### Your task:
Beginning with the line that includes "Image resolution: width=474" and ending with the last line of the entries below, set down each line exactly; include no pictures.

### Material supplied:
────────────────────────────────────────
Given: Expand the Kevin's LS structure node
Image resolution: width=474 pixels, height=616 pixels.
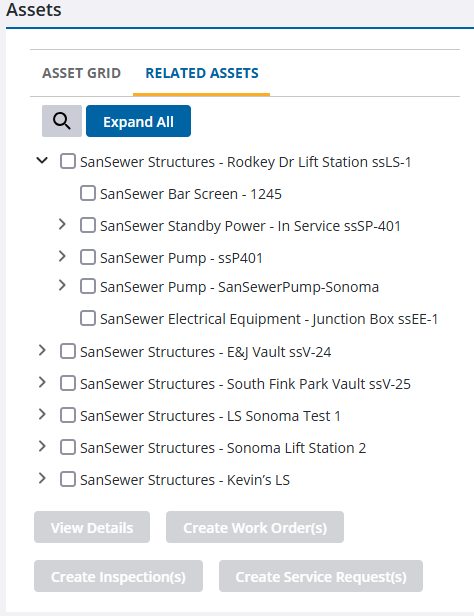Looking at the screenshot, I should coord(42,478).
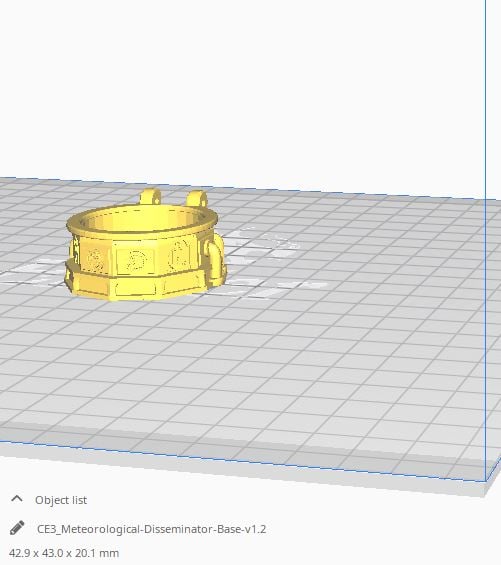Click the model's circular top rim opening
The image size is (501, 565).
(x=142, y=218)
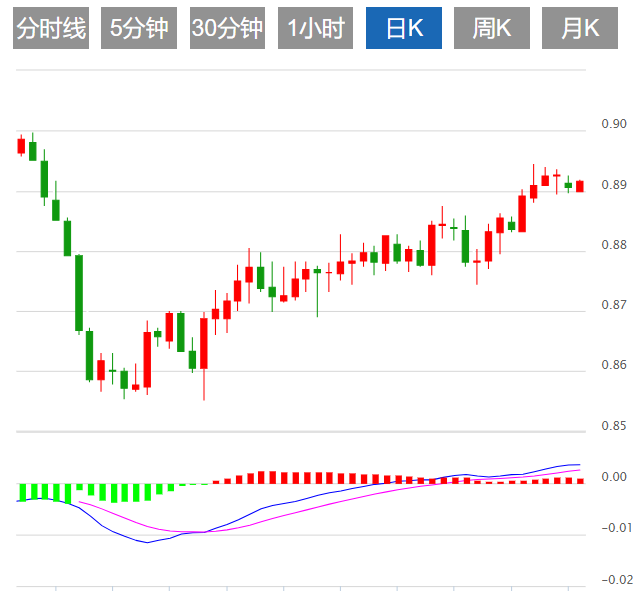Click the 0.88 price axis label
The width and height of the screenshot is (638, 591).
click(x=613, y=245)
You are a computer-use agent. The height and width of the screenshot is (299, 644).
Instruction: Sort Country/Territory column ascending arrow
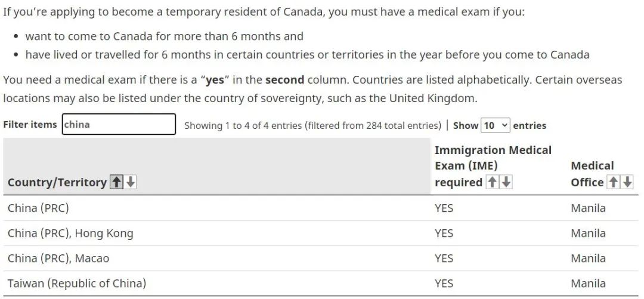point(117,182)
────────────────────────────────────────
### Exercise output:
Image resolution: width=474 pixels, height=616 pixels.
Looking at the screenshot, I should coord(42,478).
Click the model's circular top rim opening
The image size is (501, 565).
(x=142, y=218)
Click the 0.88 price axis label
The width and height of the screenshot is (638, 591).
click(x=613, y=245)
You are a computer-use agent. The height and width of the screenshot is (299, 644).
Instruction: Sort Country/Territory column ascending arrow
point(117,182)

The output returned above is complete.